Re: [Python-ideas] Fix default encodings on Windows

13 Aug 2016


      On 13Aug2016 0523, Random832 wrote:
...
On Sat, Aug 13, 2016, at 04:12, Stephen J. Turnbull wrote:
...
Steve Dower writes:
...
ISTM that changing sys.getfilesystemencoding() on Windows to
"utf-8" and updating path_converter() (Python/posixmodule.c;
I think this proposal requires the assumption that strings intended to
be interpreted as file names invariably come from the Windows APIs.  I
don't think that is true: Makefiles and similar, configuration files,
all typically contain filenames.  Zipfiles (see below).
And what's going to happen if you shovel those bytes into the
filesystem without conversion on Linux, or worse, OSX? This problem
isn't unique to Windows.
Yeah, this is basically my view too. If your path bytes don't come from 
the filesystem, you need to know the encoding regardless. But it's very 
reasonable to be able to round-trip.
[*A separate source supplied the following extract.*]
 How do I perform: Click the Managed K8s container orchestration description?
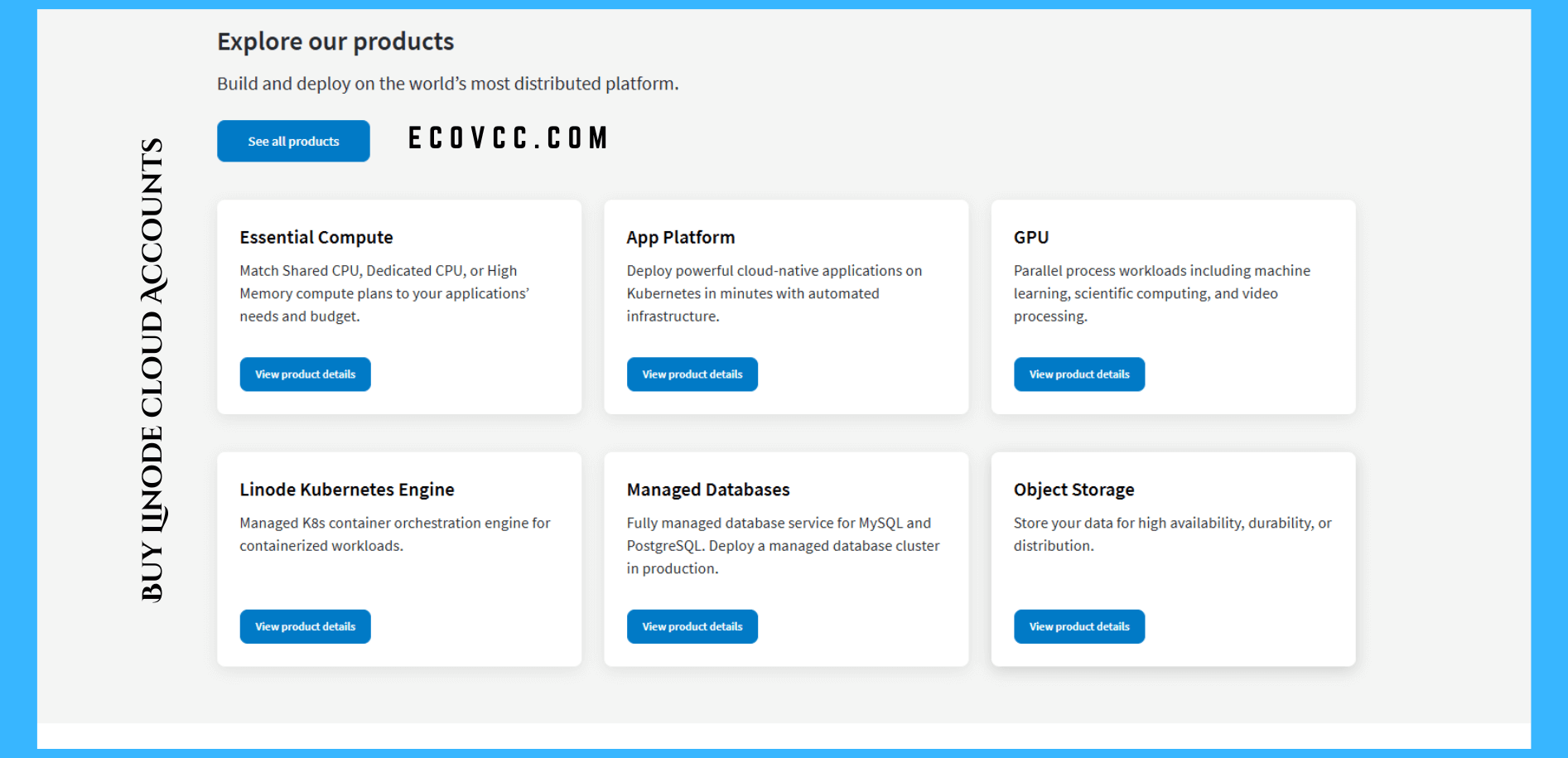click(x=394, y=534)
Currently, the following two lines 
of code can have different behaviour on Windows (i.e. the latter fails 
to open the file):
...
...
...
open(os.listdir('.')[-1])
open(os.listdir(b'.')[-1])
On Windows, the filesystem encoding is inherently Unicode, which means 
you can't reliably round-trip filenames through the current code page. 
Changing all of Python to use the Unicode APIs internally and making the 
bytes encoding utf-8 (or utf-16-le, which would save a conversion) 
resolves this and doesn't really affect
...
...
These just aren't under OS control, so the assumption will
fail.
So I believe bytes-oriented software must expect non-UTF-8 file names
in Japan.
Even on Japanese Windows, non-UTF-8 file names must be encodable with 
UTF-16 or they cannot exist on the file system. This moves the encoding 
boundary into the application, which is where it needed to be anyway for 
robust software - "Correct" path handling still requires decoding to 
text, and if you know that your source is the encoded with the active 
code page then byte_path.decode('mbcs', 'surrogateescape') is still valid.

Cheers,
Steve